Please find the lines in the following records that hold "computer", and copy them.

MATERIAL FOR THE TASK:
= = = =
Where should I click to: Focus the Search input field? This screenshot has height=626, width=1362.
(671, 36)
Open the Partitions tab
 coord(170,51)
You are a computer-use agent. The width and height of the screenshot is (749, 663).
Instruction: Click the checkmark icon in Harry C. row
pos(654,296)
= = = =
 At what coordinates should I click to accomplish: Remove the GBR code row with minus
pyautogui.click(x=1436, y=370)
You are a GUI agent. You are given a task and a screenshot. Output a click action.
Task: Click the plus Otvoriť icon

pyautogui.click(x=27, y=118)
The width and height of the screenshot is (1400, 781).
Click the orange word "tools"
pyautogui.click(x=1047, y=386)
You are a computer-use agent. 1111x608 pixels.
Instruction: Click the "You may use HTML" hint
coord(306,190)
= = = =
EXERCISE OUTPUT:
You are a computer-use agent. The width and height of the screenshot is (749, 663).
You are a computer-use agent. 1111x608 pixels.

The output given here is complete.